◆ Description of the task:
Print each of the entries exactly, leaving nothing out.

◆ Task input:
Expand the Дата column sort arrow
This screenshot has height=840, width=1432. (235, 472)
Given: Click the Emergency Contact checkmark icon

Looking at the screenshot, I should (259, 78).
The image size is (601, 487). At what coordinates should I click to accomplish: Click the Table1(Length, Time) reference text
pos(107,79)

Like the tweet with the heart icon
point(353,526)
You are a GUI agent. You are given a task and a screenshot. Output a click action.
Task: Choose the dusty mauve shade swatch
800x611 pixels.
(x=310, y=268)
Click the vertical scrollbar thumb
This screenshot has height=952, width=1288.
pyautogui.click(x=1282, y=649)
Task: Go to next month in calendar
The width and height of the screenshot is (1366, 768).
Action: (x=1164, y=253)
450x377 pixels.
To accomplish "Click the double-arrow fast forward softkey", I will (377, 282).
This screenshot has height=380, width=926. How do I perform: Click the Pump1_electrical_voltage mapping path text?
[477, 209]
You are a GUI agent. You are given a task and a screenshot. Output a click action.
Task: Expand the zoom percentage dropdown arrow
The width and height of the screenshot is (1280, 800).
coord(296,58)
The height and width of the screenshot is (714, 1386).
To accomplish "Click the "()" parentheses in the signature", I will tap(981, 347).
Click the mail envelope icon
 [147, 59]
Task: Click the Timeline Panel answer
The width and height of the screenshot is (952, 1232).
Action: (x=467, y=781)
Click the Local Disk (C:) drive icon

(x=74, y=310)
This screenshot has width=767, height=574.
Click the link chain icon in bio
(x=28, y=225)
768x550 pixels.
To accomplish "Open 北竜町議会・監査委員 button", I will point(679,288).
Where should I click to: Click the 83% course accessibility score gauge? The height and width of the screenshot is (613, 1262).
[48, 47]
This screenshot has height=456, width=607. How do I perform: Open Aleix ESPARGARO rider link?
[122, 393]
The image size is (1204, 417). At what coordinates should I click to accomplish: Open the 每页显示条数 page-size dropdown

◆ The answer:
Expand the Дата column sort arrow
This screenshot has height=840, width=1432. (235, 472)
Given: Click the Emergency Contact checkmark icon

Looking at the screenshot, I should (259, 78).
The image size is (601, 487). At what coordinates should I click to accomplish: Click the Table1(Length, Time) reference text
pos(107,79)

Like the tweet with the heart icon
point(353,526)
You are a GUI agent. You are given a task and a screenshot. Output a click action.
Task: Choose the dusty mauve shade swatch
800x611 pixels.
(x=310, y=268)
Click the vertical scrollbar thumb
This screenshot has height=952, width=1288.
pyautogui.click(x=1282, y=649)
Task: Go to next month in calendar
The width and height of the screenshot is (1366, 768).
Action: (x=1164, y=253)
450x377 pixels.
To accomplish "Click the double-arrow fast forward softkey", I will (377, 282).
This screenshot has height=380, width=926. How do I perform: Click the Pump1_electrical_voltage mapping path text?
[477, 209]
You are a GUI agent. You are given a task and a screenshot. Output a click action.
Task: Expand the zoom percentage dropdown arrow
The width and height of the screenshot is (1280, 800).
coord(296,58)
The height and width of the screenshot is (714, 1386).
To accomplish "Click the "()" parentheses in the signature", I will tap(981, 347).
Click the mail envelope icon
 [147, 59]
Task: Click the Timeline Panel answer
The width and height of the screenshot is (952, 1232).
Action: (x=467, y=781)
Click the Local Disk (C:) drive icon

(x=74, y=310)
This screenshot has width=767, height=574.
Click the link chain icon in bio
(x=28, y=225)
768x550 pixels.
To accomplish "Open 北竜町議会・監査委員 button", I will point(679,288).
Where should I click to: Click the 83% course accessibility score gauge? The height and width of the screenshot is (613, 1262).
[48, 47]
This screenshot has height=456, width=607. How do I perform: Open Aleix ESPARGARO rider link?
[122, 393]
The image size is (1204, 417). At what coordinates should I click to accomplish: Open the 每页显示条数 page-size dropdown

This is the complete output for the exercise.